* **Supplied records**:
--

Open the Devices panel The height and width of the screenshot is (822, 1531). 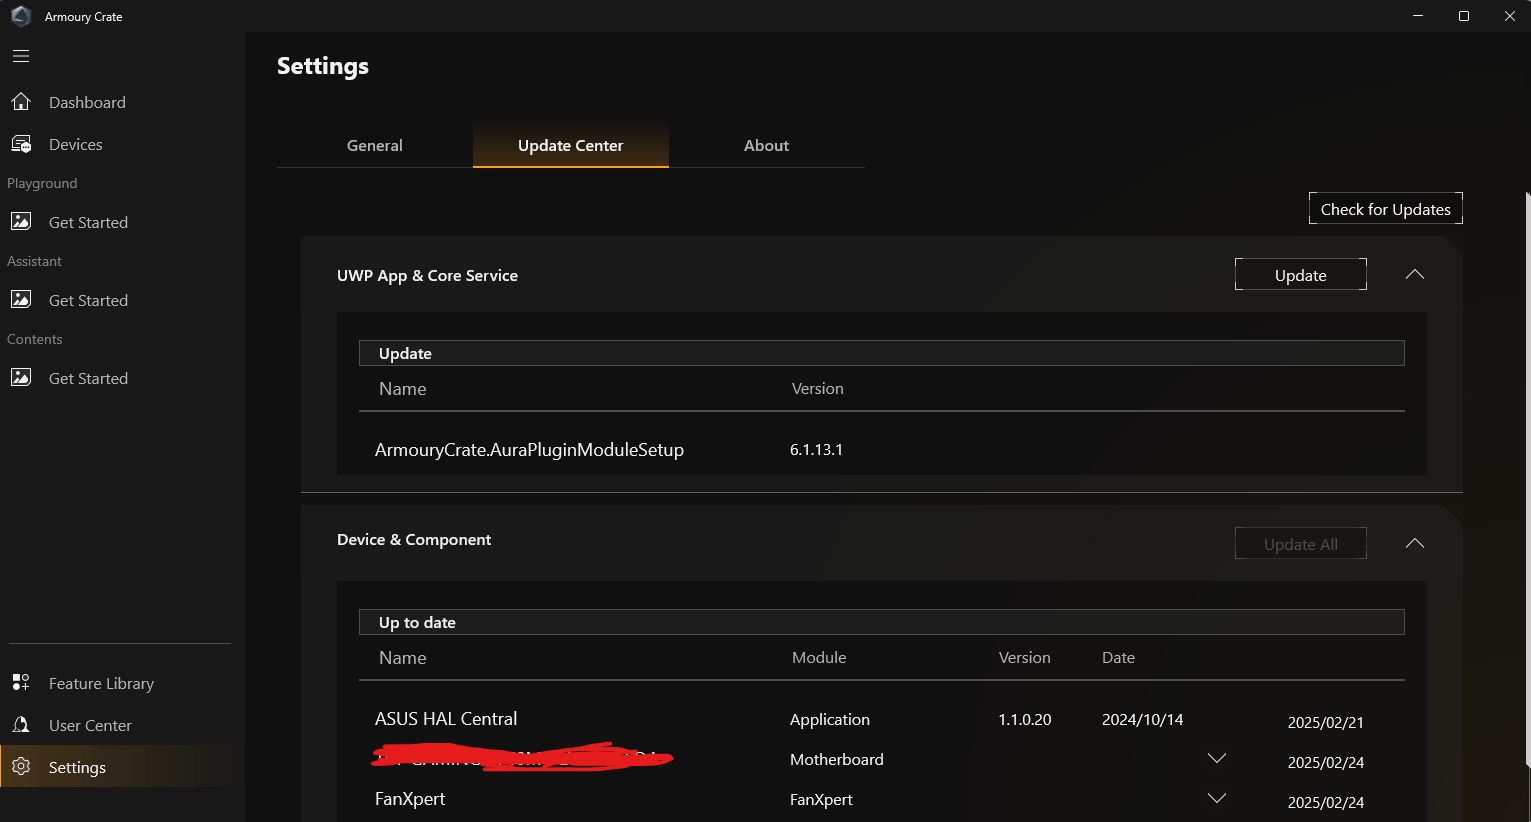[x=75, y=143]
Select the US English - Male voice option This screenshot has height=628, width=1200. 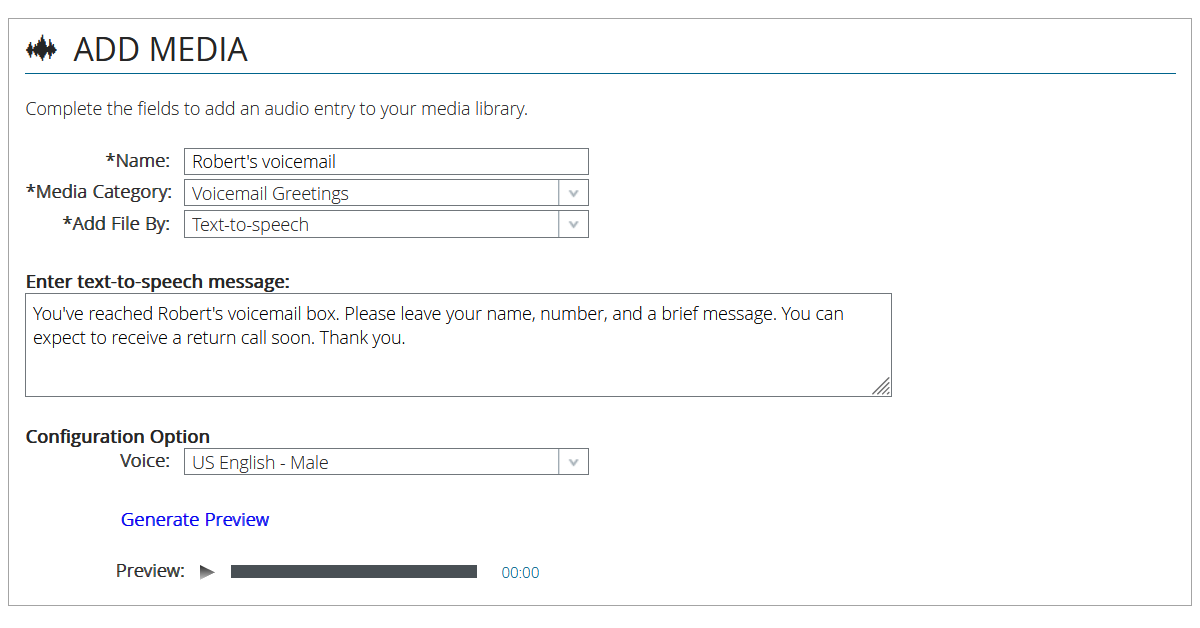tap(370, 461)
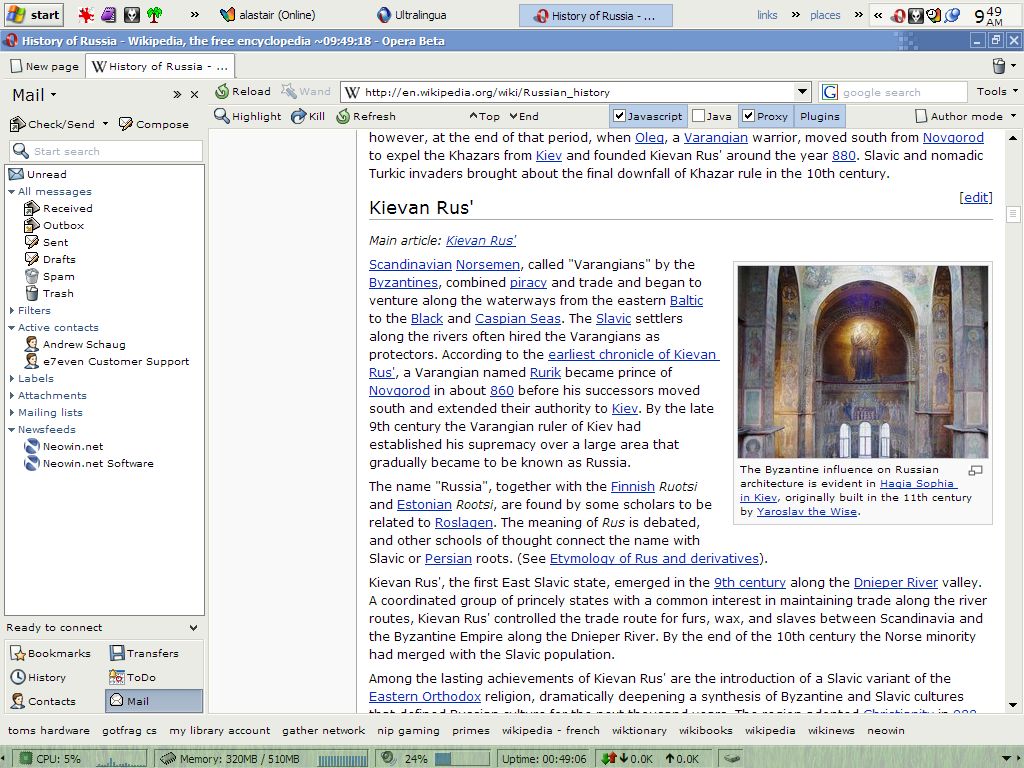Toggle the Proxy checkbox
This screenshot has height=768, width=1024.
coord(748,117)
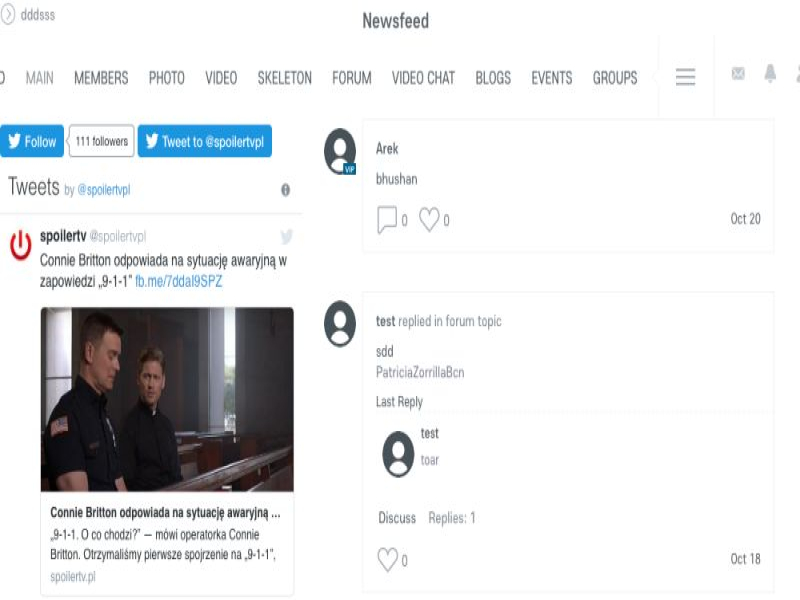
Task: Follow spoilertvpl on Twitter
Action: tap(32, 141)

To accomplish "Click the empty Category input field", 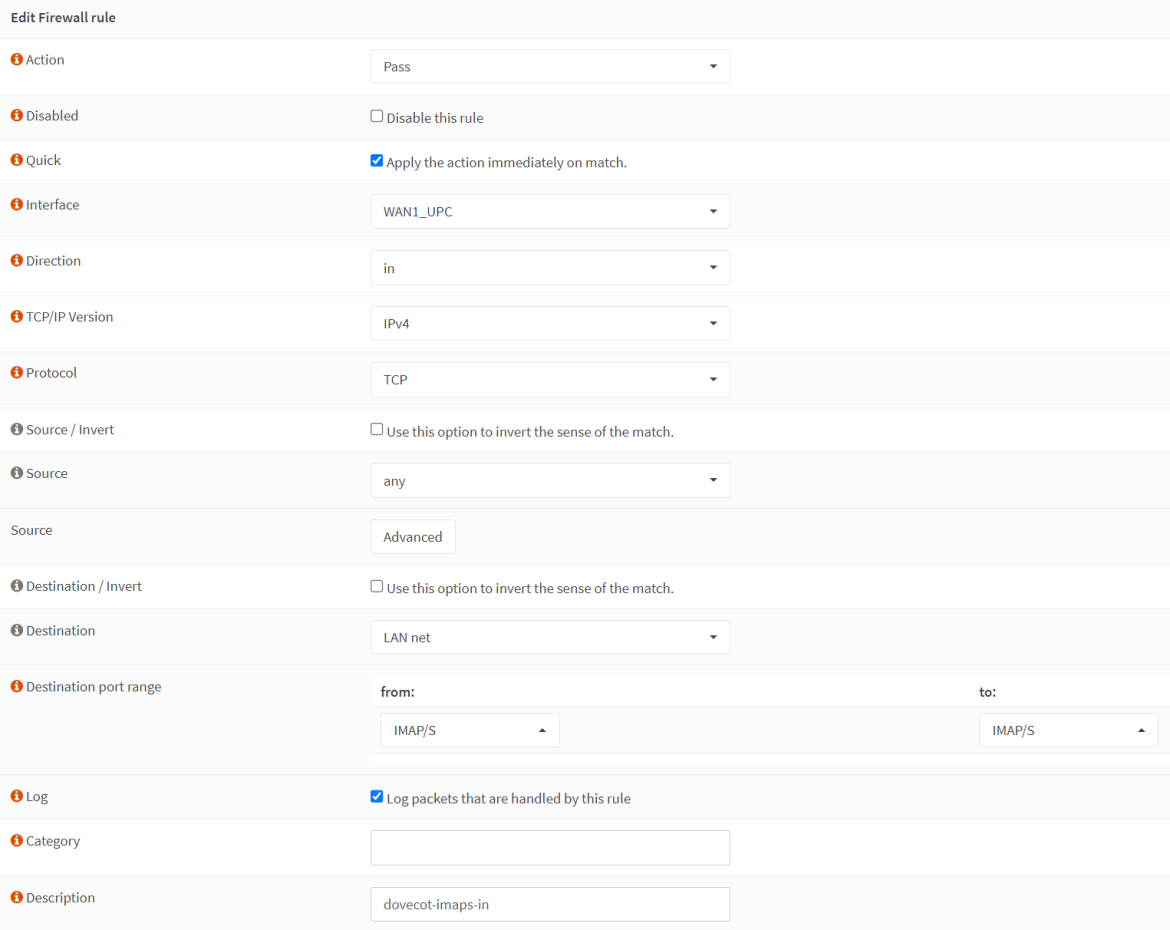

--

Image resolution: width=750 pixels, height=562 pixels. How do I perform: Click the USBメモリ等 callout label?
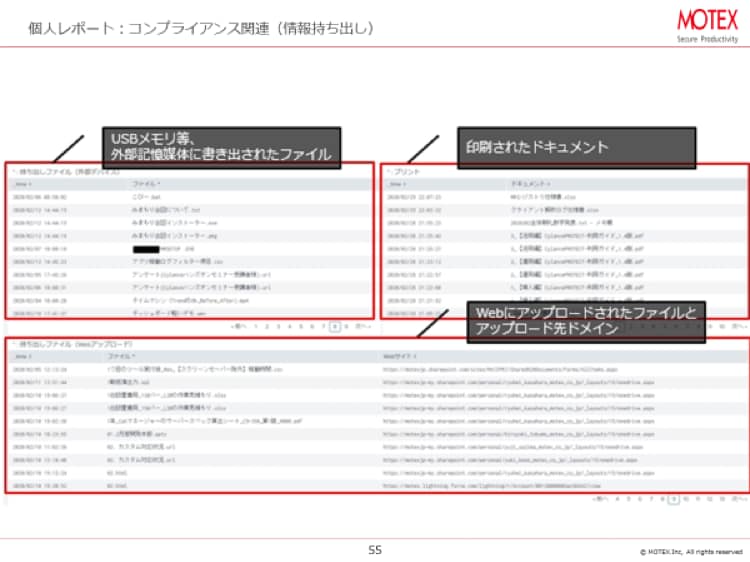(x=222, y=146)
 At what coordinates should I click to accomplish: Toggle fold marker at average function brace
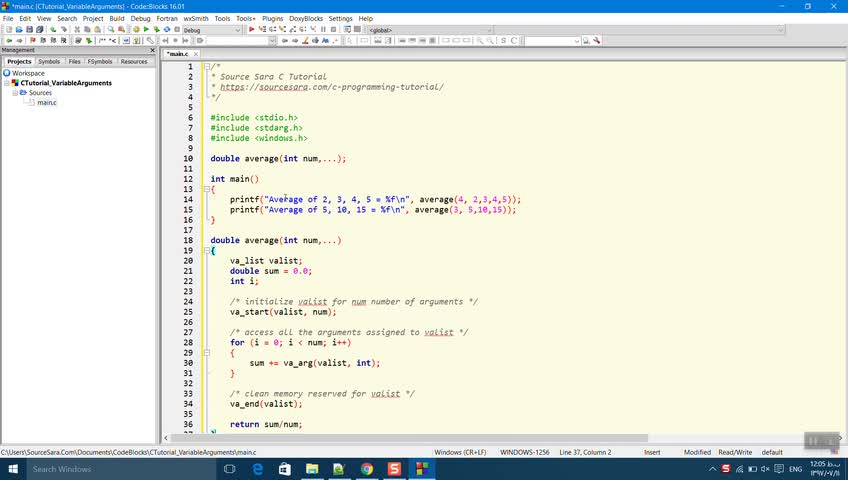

--

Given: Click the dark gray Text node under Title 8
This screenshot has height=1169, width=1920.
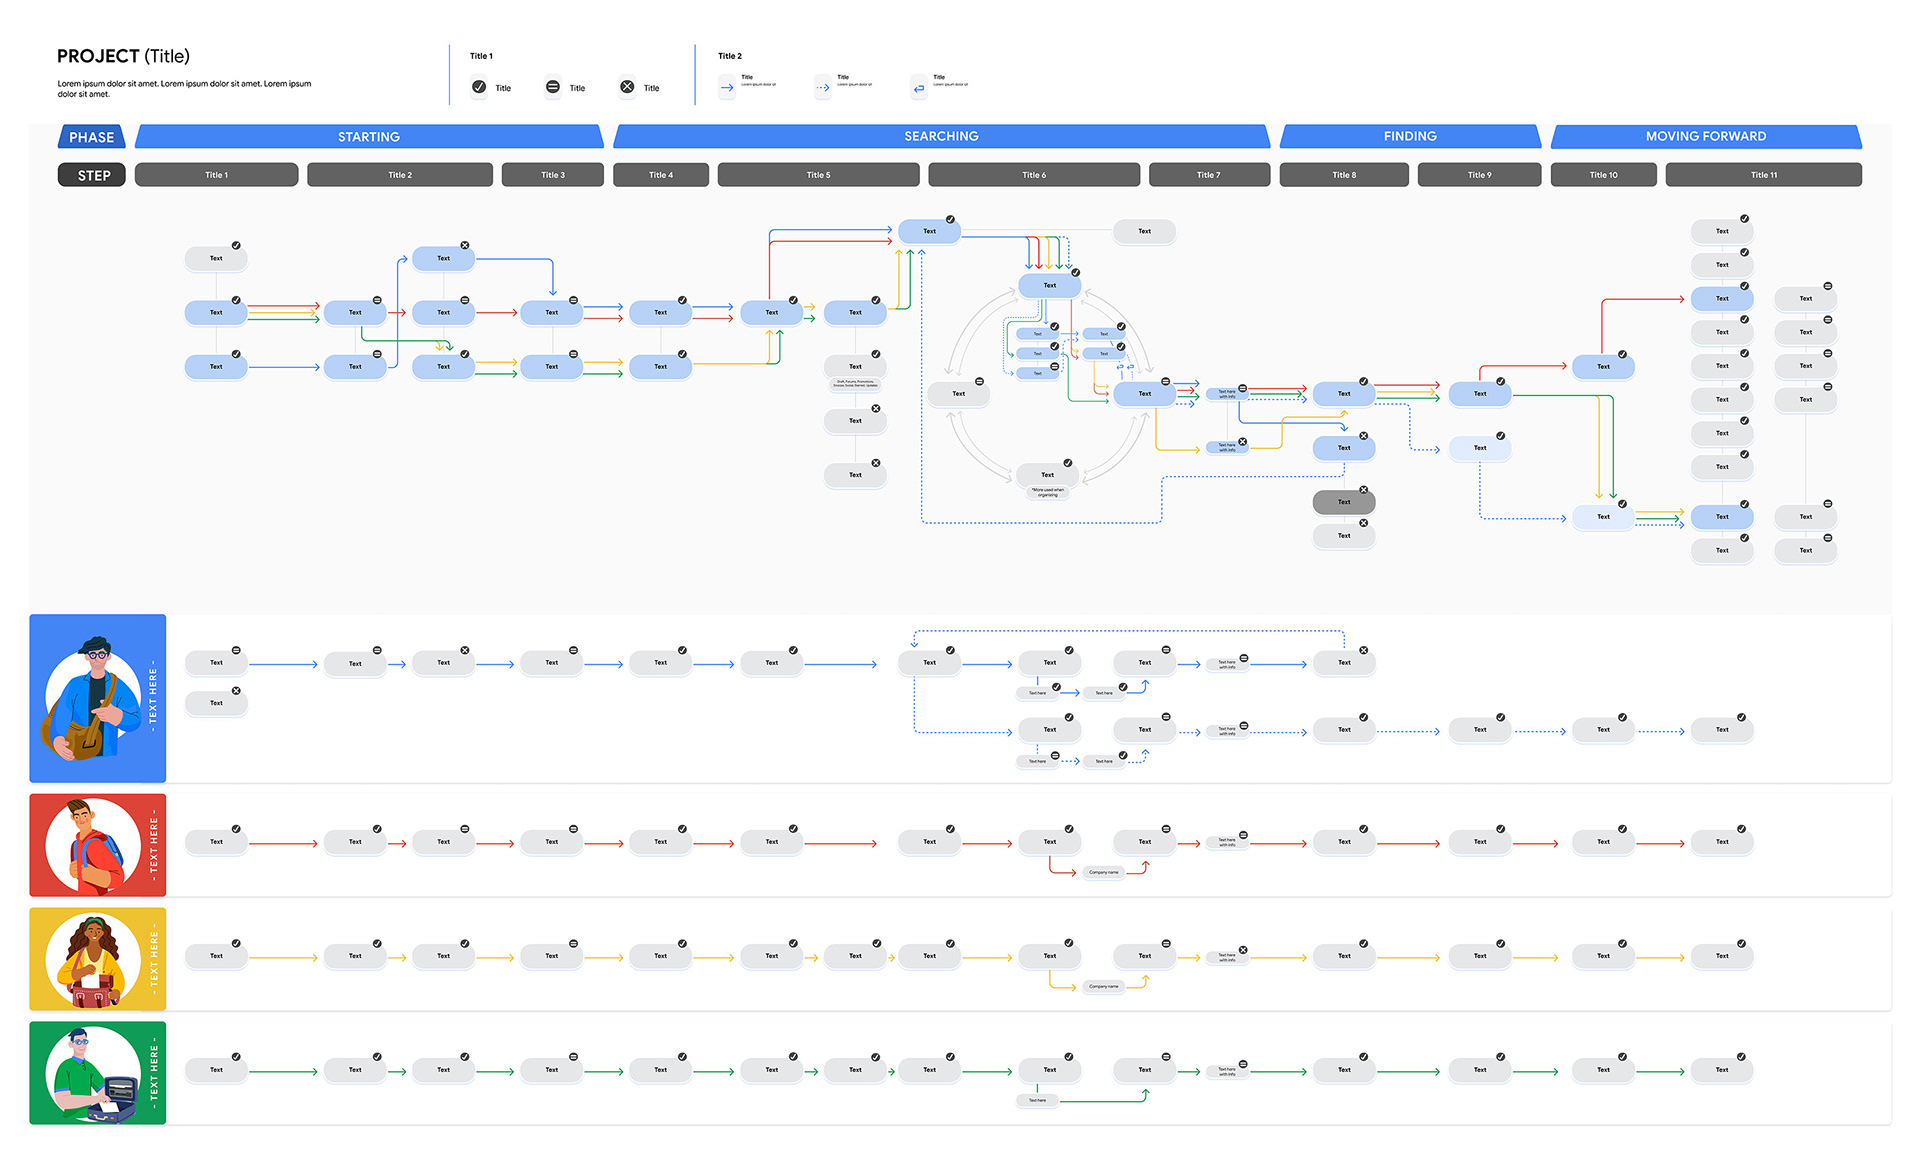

--

Extract the lines from the one containing "Image resolution: width=750" through the one containing "At what coordinates", both included, and reproduce them without the pictures.

Image resolution: width=750 pixels, height=562 pixels. How do I perform: Click the USBメモリ等 callout label?
(x=222, y=146)
 At what coordinates should I click to accomplish: Toggle fold marker at average function brace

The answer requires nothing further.